In the past, when a computer runs out memory, it enables virtual memory to extend disk to memory. This bring a good number of disk-bound requests for accessing the disk, while the performance of the computer is degrade by accessing the disk. Fortunately, these requests cannot affect another computer connected via network or by a similar way. In virtualization platform, however, these requests may degrade another computer or virtual machine (VM) in this platform because each VM shared the disk on physical machine (i.e., disk contention).
My advicer and I propose an dynamic memory management for Xen virtualization platforms, called critical amount guaranteed memory allocation (CAGMA)[1], to expand or shrink the allocated memory of each virtual machine (VM) dynamically with a guaranteed amount of available memory.
This project consists of VM build tools, which can quickly create a VM image and install OS into that, an implementation of CAGMA and a set of self-made benchmark tools for assessing the capabilities of CAGMA.

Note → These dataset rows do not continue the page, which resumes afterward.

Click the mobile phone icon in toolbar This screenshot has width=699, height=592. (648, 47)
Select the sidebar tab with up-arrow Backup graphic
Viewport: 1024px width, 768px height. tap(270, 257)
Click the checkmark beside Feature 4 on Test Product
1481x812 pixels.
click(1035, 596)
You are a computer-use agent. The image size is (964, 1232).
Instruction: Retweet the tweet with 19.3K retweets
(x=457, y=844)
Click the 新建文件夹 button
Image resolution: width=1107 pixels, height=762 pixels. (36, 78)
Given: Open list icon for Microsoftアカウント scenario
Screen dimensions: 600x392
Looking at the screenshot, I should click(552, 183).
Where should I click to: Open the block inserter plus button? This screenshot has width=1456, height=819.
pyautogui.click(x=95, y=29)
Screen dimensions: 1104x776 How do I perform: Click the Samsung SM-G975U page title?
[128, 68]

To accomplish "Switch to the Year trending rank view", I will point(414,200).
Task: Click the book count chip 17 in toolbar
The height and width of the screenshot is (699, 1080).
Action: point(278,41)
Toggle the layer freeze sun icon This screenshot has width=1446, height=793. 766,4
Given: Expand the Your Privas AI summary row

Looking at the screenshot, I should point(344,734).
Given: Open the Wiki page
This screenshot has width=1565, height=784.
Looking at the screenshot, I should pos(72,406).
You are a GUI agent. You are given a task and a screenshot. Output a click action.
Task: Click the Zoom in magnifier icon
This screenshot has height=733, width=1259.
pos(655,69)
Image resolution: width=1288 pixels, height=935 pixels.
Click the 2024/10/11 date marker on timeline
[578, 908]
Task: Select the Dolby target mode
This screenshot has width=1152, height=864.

Under CAGMA, a critical memory amount (CMA) is calculated for each VM periodically and at the time a swapping event is occurred or virtual memory is enabled. The allocated memory of each VM is then adjusted according to its critical memory amount so that the number of I/O requests generated for virtual memory could be reduced greatly and the performance degradation could be prevented. The allocation periodically calculates CMA for each VM, determines which VM needs more memory and doesn't need more with CMA and finally adjust their memory amount according to CMA. Except for periodical memory adjustment, we also provide an emergency allocation: when there is performance degradation due to lack of memory before the period, the system directly adjusts the memory and calculates the CMA.
For implementation for CAGMA, there are 3 following targets:
- an implementation for calculating CMA.
- a monitor in host computer to periodically calculate CMA for each VM and adjust memory amount according to CMA
- an emergency allocation: when there is performance degradation due to lack of memory before the period, the system need to adjust directly memory and calculate CMA
We use a set of self-made daemon, xenstore daemon, kswap daemon and balloon driver to complete these targets and store it into package dir.
This benchmark tools is designed to assess capability of CAGMA based on a testbed. The testbed was built on a server with two dual-core processors (i.e., two Intel Core 2 Duo proces- sors ). The frequency of each processor is 2333MHz, and each has 2MB cache. The memory size is 4096MB and the OS is CentOS 7 64-bit (kernel version is Linux 4.2.2). Our proposed CAGMA has been implemented in Xen 4.2.2. The guest OS of each VM is CentOS 6 (kernel version is also Linux 4.2.2) and number of VM is 3.
In this benchmark tools, we inoke multiple processes with signal handling to generate two types of workload to test: memory-bound worklord and disk-bound workload. Each process periodically write the collected metrics into the buffer in /proc dir and the event-driven driver of the buffer collects these data from that. These tools simulate the following case to the performance of CAGMA under lack of memory and enough memory:
- two of VMs are tested under memory-bound workload and the other is tested under disk-bound workload
To better observe, we set the residence time and I/O activities per second (IOPS) as performance metrics. The residence time and IOPS are represented to the average time all task reside in the system and the number of I/O requests been done per second. The residence time is growing as the IOPS is being increased or more I/O requests have not been done.
The implementation for this part store in benchmark dir.
- optimizate the communication between domainU and hypervisor
- optimizate the mechanism for releasing memory
- Jun Wu and Shou-Liang Sun. "A Dynamic Memory Allocation Approach for Virtualization Platforms." Big Data Security on Cloud (BigDataSecurity), IEEE International Conference on High Performance and Smart Computing (HPSC), and IEEE International Conference on Intelligent Data and Security (IDS), 2017 IEEE 3rd International Conference on. IEEE, 2017.